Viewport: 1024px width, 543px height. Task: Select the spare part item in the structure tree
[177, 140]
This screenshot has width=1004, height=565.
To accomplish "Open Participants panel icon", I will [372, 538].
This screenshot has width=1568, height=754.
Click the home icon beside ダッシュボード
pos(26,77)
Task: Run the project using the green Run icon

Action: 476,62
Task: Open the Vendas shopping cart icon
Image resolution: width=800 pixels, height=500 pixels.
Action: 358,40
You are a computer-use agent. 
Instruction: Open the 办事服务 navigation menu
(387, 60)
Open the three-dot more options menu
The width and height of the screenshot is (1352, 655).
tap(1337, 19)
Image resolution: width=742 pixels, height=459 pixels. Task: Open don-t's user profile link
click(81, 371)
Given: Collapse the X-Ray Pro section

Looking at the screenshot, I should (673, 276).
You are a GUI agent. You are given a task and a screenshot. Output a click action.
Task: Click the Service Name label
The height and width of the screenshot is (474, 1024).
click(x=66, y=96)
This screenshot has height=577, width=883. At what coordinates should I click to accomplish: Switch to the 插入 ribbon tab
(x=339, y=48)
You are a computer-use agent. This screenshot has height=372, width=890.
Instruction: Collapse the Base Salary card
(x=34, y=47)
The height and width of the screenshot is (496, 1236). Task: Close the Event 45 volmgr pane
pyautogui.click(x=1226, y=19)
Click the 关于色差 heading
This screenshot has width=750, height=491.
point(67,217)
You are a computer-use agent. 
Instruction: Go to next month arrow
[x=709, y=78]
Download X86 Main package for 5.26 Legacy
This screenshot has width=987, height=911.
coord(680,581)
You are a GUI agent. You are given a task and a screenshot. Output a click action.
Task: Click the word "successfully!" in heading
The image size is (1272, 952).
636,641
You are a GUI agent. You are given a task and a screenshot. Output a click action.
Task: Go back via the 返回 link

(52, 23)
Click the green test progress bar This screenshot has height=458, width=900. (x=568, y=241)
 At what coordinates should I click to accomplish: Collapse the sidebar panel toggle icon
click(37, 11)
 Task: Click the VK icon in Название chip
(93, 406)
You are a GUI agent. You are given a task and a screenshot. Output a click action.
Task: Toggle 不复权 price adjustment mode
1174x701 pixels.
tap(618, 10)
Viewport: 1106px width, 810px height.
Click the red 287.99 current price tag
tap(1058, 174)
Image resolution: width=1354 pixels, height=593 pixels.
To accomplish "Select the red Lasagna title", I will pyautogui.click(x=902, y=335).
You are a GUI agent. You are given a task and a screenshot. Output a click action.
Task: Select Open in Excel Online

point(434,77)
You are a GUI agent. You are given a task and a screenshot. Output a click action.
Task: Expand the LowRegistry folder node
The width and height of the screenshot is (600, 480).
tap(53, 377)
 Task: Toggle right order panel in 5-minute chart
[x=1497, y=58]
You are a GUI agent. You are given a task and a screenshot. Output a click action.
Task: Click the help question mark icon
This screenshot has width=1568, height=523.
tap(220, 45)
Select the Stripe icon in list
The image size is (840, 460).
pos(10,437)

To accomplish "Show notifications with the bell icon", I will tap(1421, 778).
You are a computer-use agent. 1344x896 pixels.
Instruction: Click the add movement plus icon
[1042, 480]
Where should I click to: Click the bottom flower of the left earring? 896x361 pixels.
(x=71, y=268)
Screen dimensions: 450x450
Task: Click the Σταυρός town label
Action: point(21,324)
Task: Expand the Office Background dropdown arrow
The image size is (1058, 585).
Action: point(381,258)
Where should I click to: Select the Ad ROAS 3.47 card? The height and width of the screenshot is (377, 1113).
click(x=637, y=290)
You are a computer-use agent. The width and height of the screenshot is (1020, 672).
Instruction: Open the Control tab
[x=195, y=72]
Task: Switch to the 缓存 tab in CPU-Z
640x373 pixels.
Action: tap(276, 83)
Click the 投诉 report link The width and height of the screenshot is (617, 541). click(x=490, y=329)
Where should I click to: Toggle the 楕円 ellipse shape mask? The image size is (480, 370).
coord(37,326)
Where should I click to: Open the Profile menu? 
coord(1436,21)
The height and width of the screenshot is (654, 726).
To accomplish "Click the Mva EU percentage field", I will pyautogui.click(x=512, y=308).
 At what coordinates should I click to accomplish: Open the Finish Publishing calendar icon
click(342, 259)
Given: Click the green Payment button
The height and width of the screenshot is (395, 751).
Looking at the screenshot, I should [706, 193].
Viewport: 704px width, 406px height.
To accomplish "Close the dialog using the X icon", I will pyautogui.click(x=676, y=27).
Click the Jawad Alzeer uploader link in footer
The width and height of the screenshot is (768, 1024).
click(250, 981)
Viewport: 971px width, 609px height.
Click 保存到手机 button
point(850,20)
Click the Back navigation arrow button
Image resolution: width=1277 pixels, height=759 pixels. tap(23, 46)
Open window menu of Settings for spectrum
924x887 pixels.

···

◆ **WHAT TO WORK ON**
Above are the records. Identify each line that contains the word "computer".

◆ **RESULT OF THIS EXERCISE**
You are a computer-use agent. 
You are a computer-use agent. This screenshot has height=372, width=890.
You are a computer-use agent. 
You are a computer-use agent. 1344x896 pixels.
You are a computer-use agent. The width and height of the screenshot is (1020, 672).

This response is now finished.